_What the task requires:_
Begin at the line containing "1396x964 pixels." and copy exactly through the last line of the listing, skipping every picture.

_The data:_
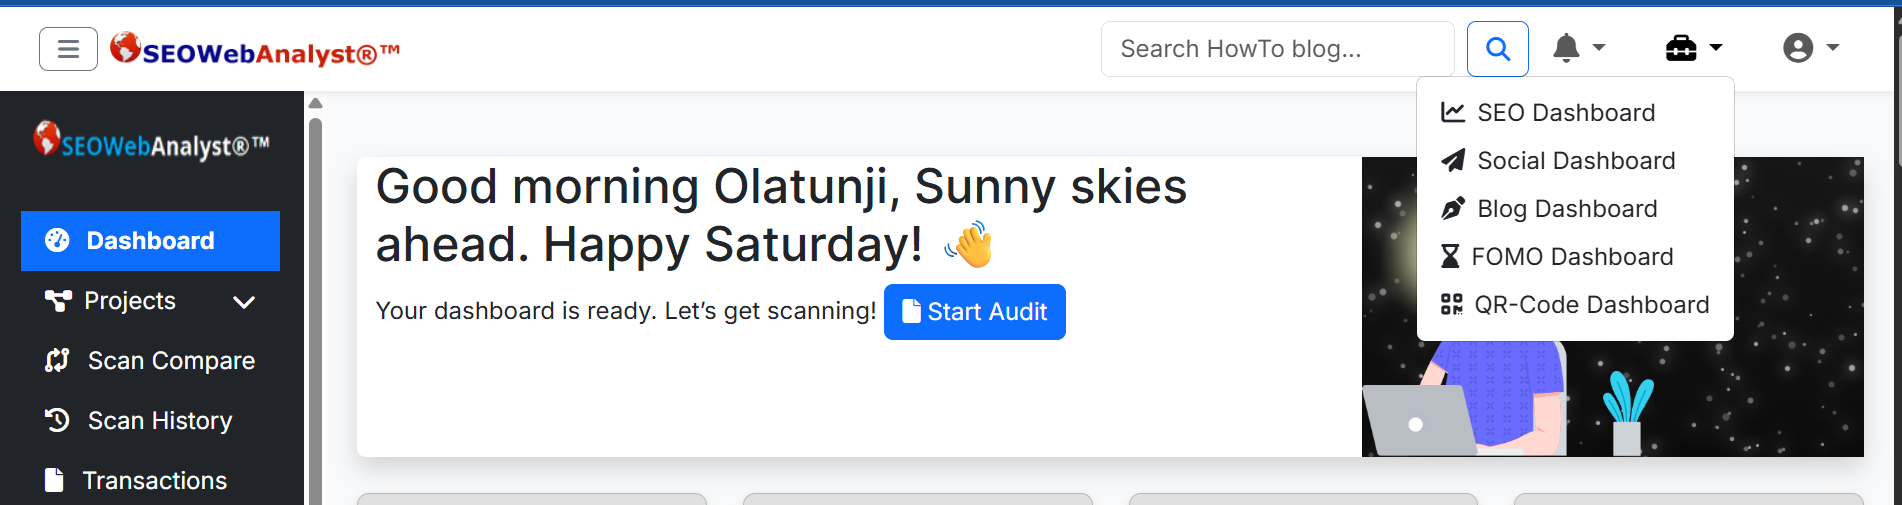The image size is (1902, 505).
Task: Toggle the hamburger sidebar menu button
Action: click(68, 49)
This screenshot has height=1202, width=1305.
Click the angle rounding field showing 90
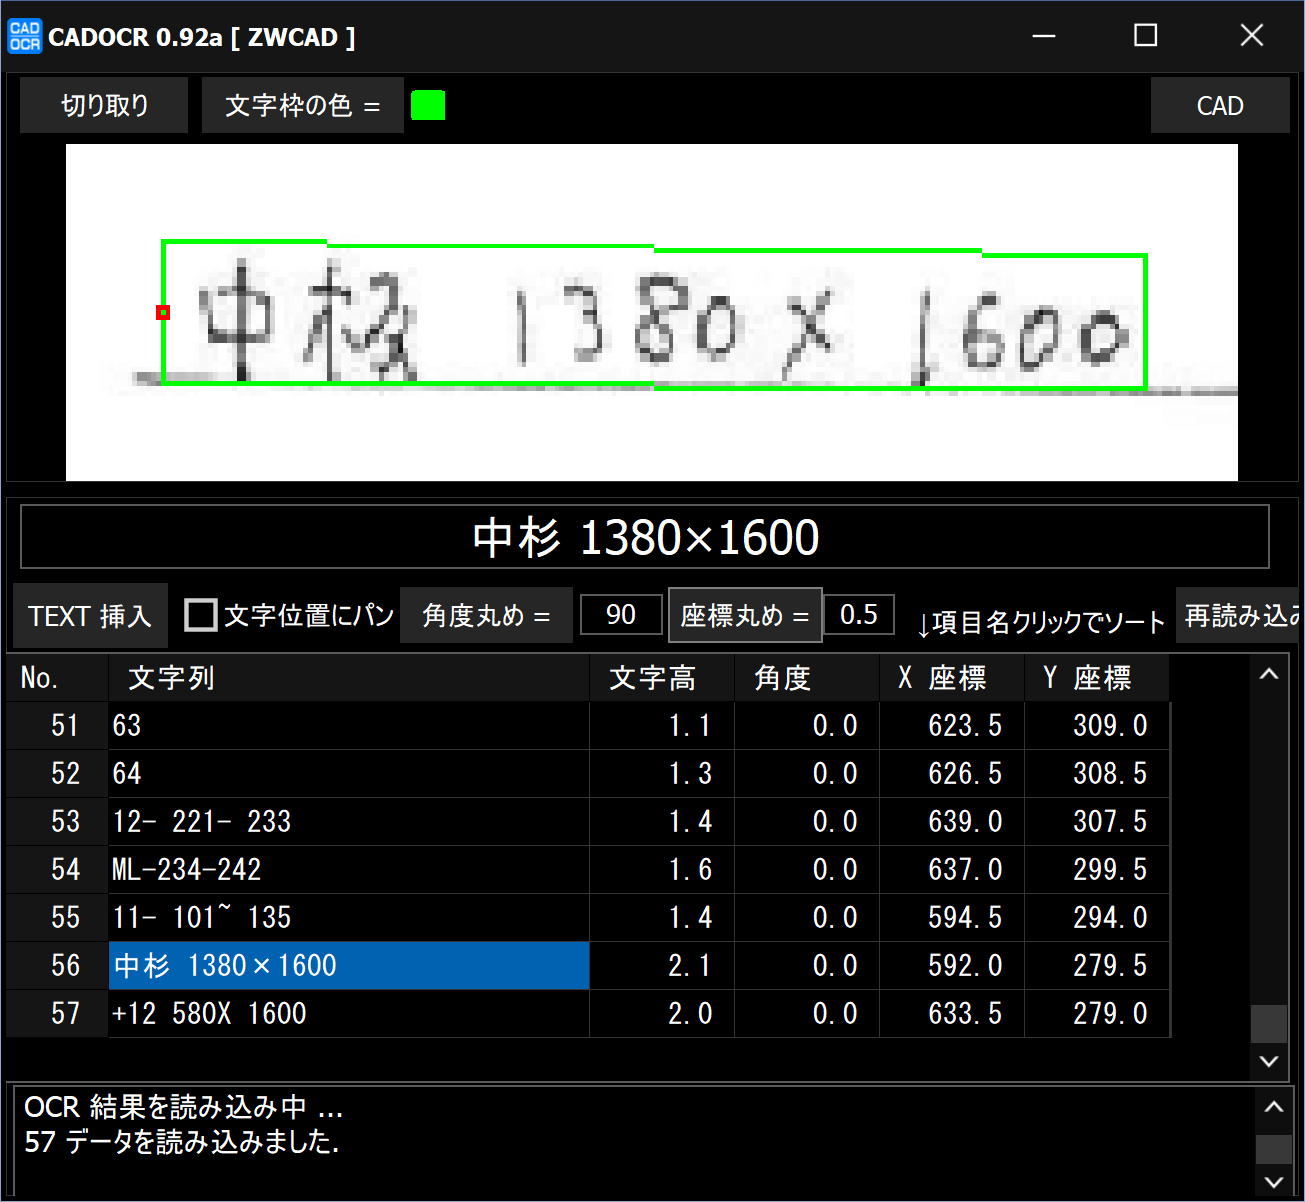pos(621,615)
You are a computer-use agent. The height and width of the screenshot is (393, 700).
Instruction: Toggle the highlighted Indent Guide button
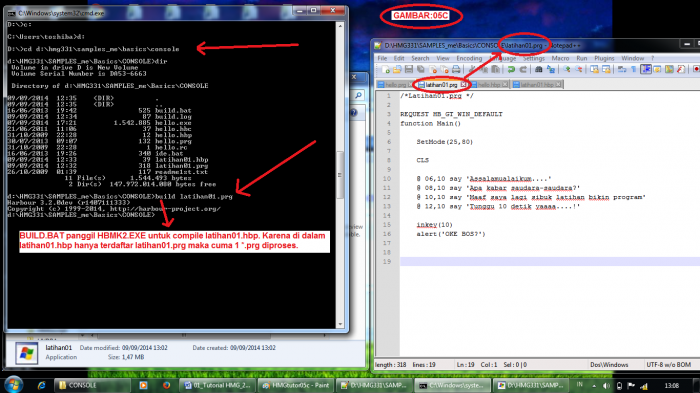(x=646, y=69)
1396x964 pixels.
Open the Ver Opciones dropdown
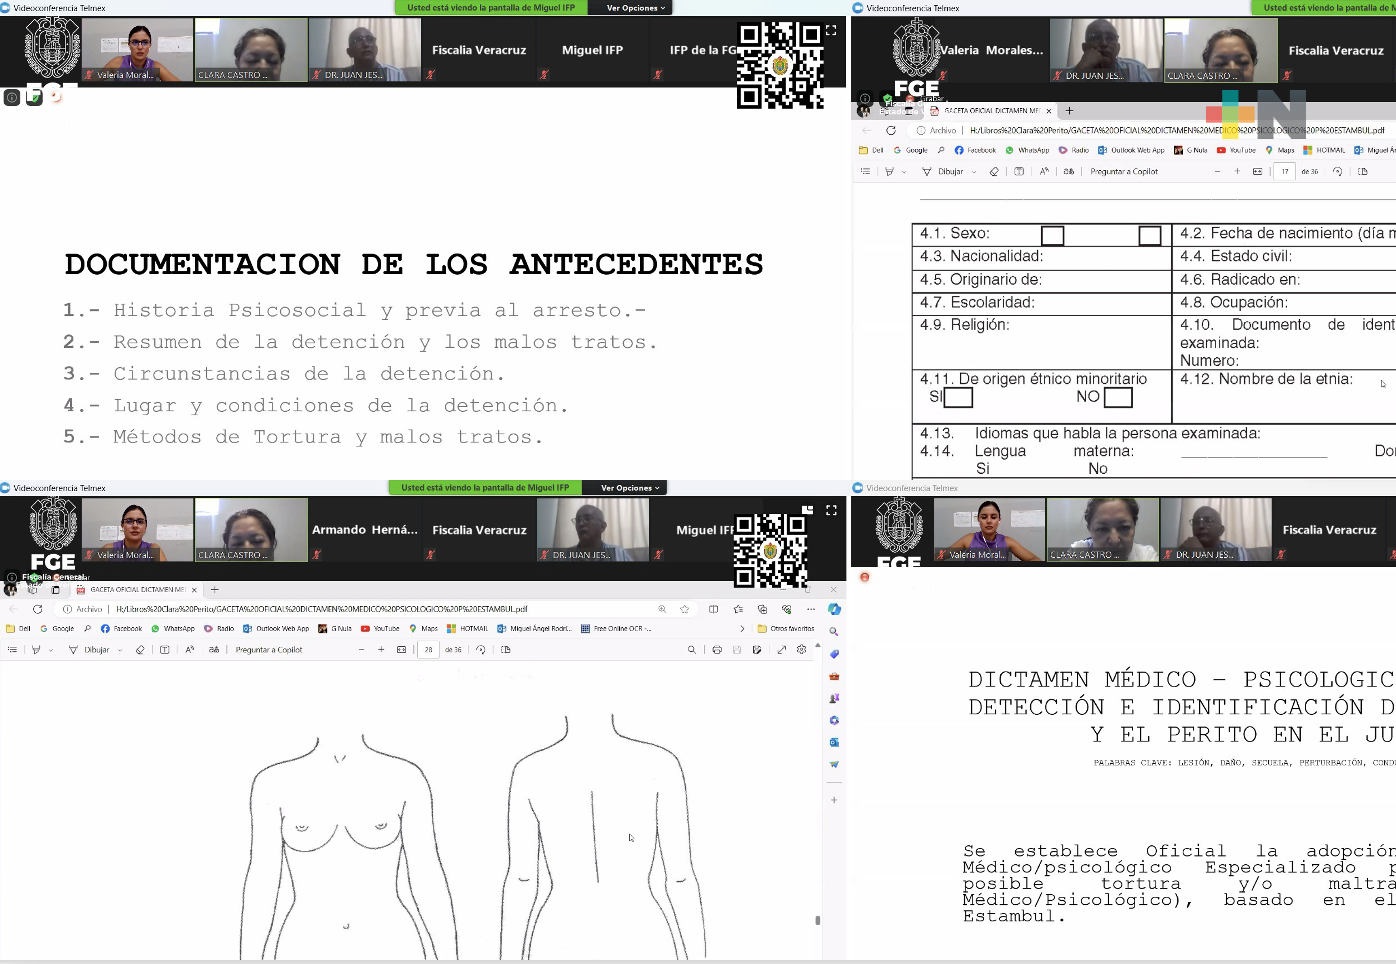(631, 7)
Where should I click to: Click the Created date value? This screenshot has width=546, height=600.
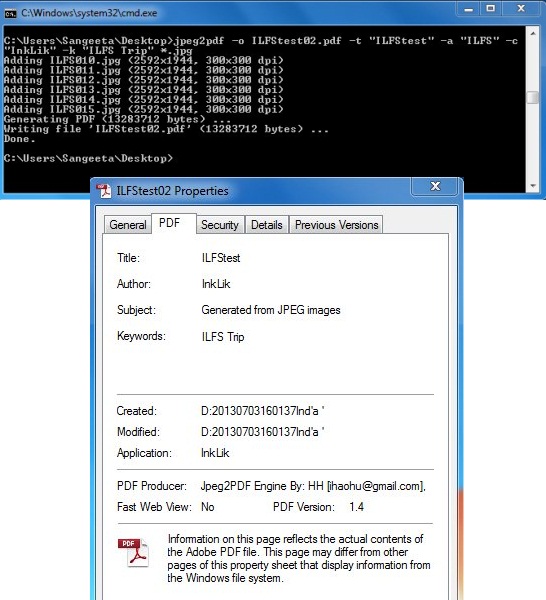[262, 411]
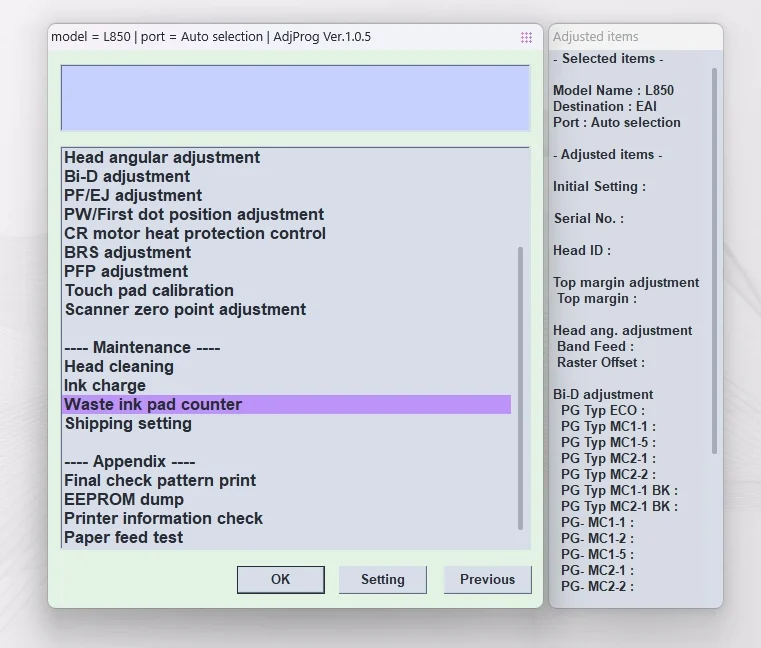Click the OK button
The height and width of the screenshot is (648, 761).
click(x=281, y=580)
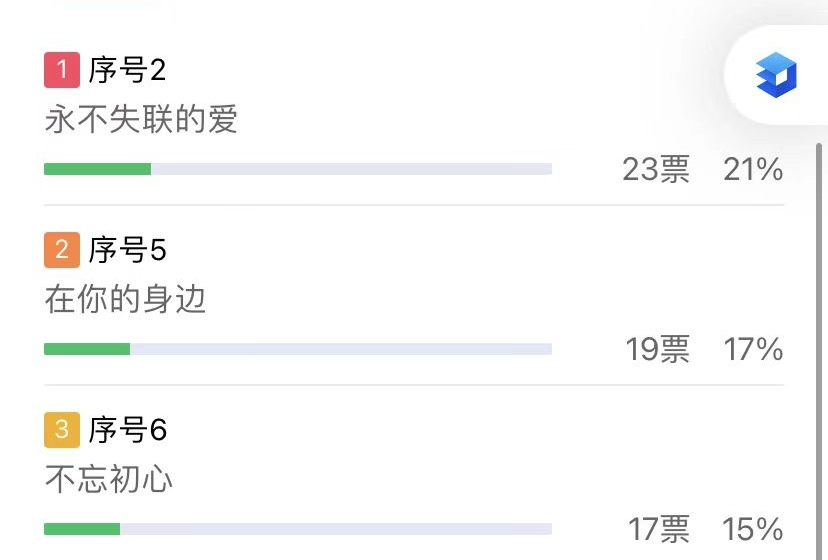Screen dimensions: 828x560
Task: Click the orange rank 2 badge
Action: tap(62, 250)
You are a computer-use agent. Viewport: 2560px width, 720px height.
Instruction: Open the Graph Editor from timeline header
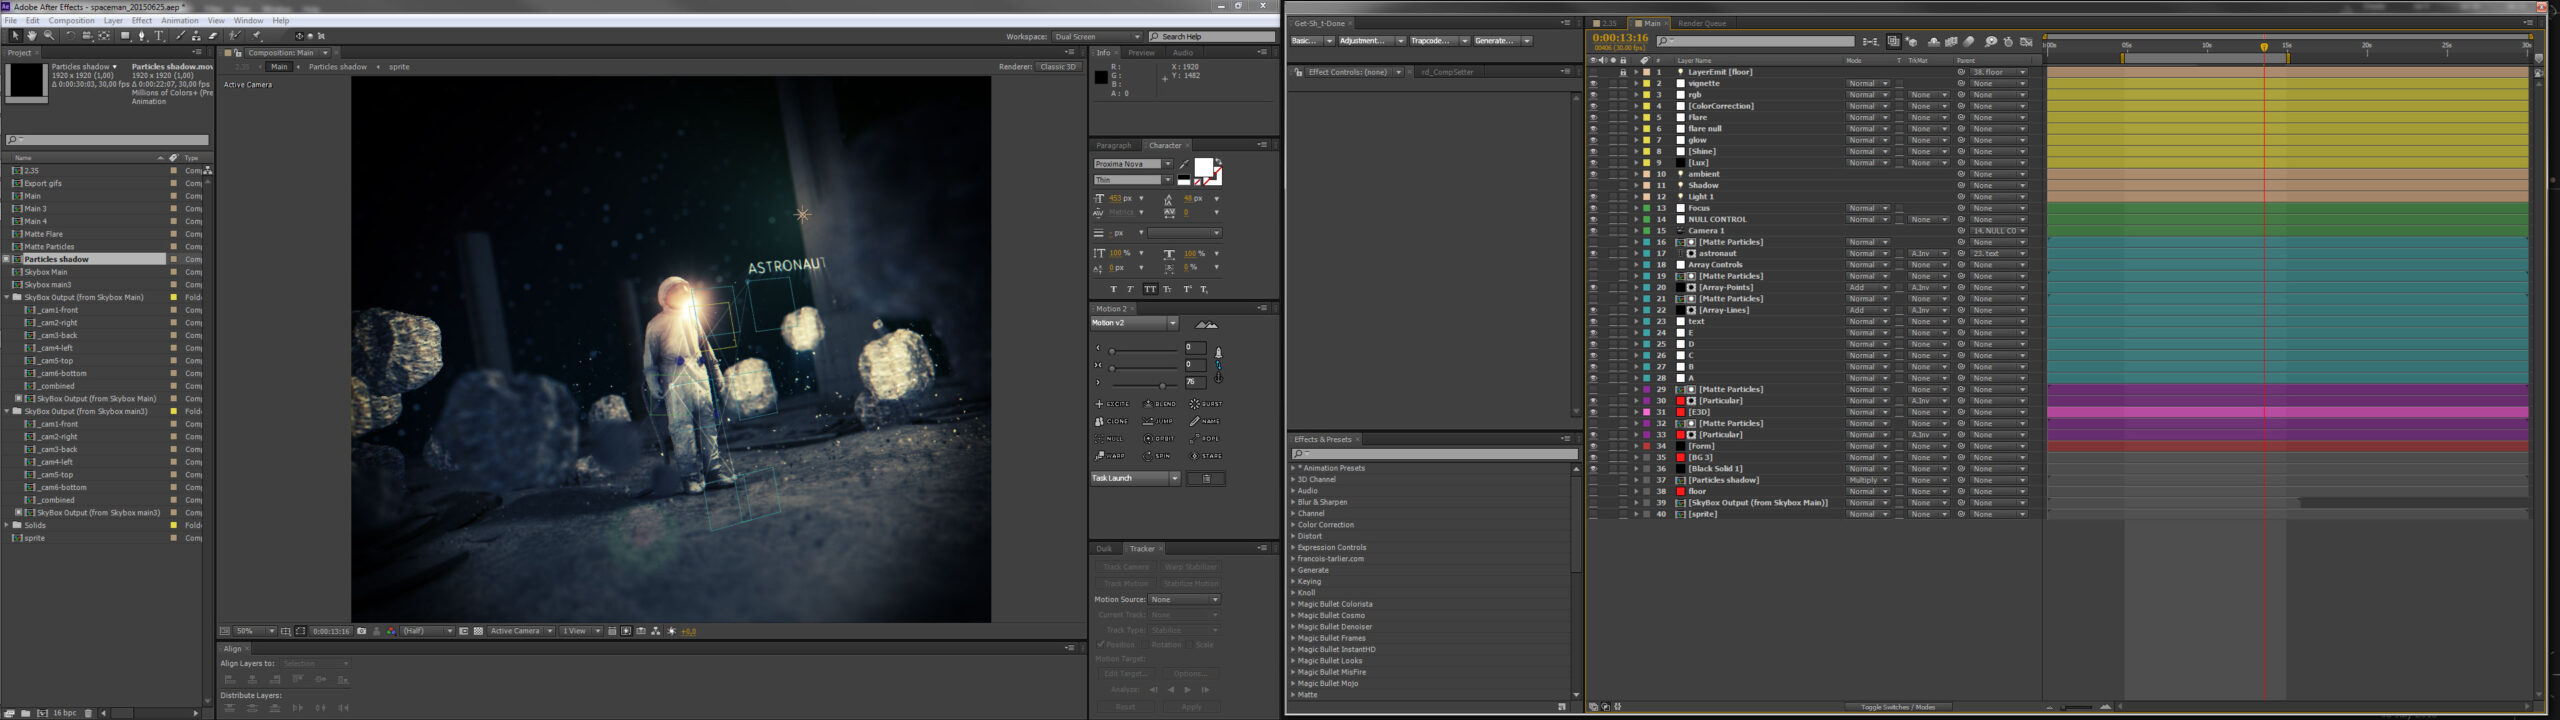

_Completed exercise:_
1396x964 pixels.
Open the Ver Opciones dropdown
(631, 7)
Where should I click to: Click the Created date value? This screenshot has width=546, height=600.
[262, 411]
Click the OK button
The height and width of the screenshot is (648, 761).
click(x=281, y=580)
Screen dimensions: 828x560
Task: Click the orange rank 2 badge
Action: tap(62, 250)
You are a computer-use agent. Viewport: 2560px width, 720px height.
Instruction: Open the Graph Editor from timeline header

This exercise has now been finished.